INPUT DATA: Begin

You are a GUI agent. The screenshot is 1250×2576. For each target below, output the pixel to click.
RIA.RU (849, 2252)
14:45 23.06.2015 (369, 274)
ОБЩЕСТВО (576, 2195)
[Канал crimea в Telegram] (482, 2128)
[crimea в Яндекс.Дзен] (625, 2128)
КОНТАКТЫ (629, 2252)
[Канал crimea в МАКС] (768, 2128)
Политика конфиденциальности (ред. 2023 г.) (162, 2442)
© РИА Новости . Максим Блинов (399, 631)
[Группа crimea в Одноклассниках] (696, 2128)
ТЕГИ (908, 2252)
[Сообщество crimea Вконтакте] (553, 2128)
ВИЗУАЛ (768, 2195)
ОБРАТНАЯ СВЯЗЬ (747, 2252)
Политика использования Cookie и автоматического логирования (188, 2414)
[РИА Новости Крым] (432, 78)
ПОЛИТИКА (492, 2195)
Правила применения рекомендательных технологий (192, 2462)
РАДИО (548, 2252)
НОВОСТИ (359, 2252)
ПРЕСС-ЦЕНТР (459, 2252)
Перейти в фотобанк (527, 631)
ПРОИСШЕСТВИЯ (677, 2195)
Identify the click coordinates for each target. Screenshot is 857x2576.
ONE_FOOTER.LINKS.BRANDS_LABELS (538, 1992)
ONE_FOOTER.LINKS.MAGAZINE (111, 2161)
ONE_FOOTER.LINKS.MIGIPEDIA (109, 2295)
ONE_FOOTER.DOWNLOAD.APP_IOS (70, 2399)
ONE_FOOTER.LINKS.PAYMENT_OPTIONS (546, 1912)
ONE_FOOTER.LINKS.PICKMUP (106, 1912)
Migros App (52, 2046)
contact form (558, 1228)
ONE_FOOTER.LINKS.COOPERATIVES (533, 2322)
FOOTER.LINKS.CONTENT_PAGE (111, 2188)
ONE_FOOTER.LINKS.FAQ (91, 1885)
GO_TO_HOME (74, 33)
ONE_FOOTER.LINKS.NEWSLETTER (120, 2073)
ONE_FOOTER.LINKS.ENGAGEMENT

INPUT DATA: End

• _WORK TO BE COMPLETED_:
Write out the material above exactly, please, from its first line up to and including the line where "КОНТАКТЫ (629, 2252)" appears, and stop there.

• _RESULT OF THE TASK_:
You are a GUI agent. The screenshot is 1250×2576. For each target below, output the pixel to click.
RIA.RU (849, 2252)
14:45 23.06.2015 (369, 274)
ОБЩЕСТВО (576, 2195)
[Канал crimea в Telegram] (482, 2128)
[crimea в Яндекс.Дзен] (625, 2128)
КОНТАКТЫ (629, 2252)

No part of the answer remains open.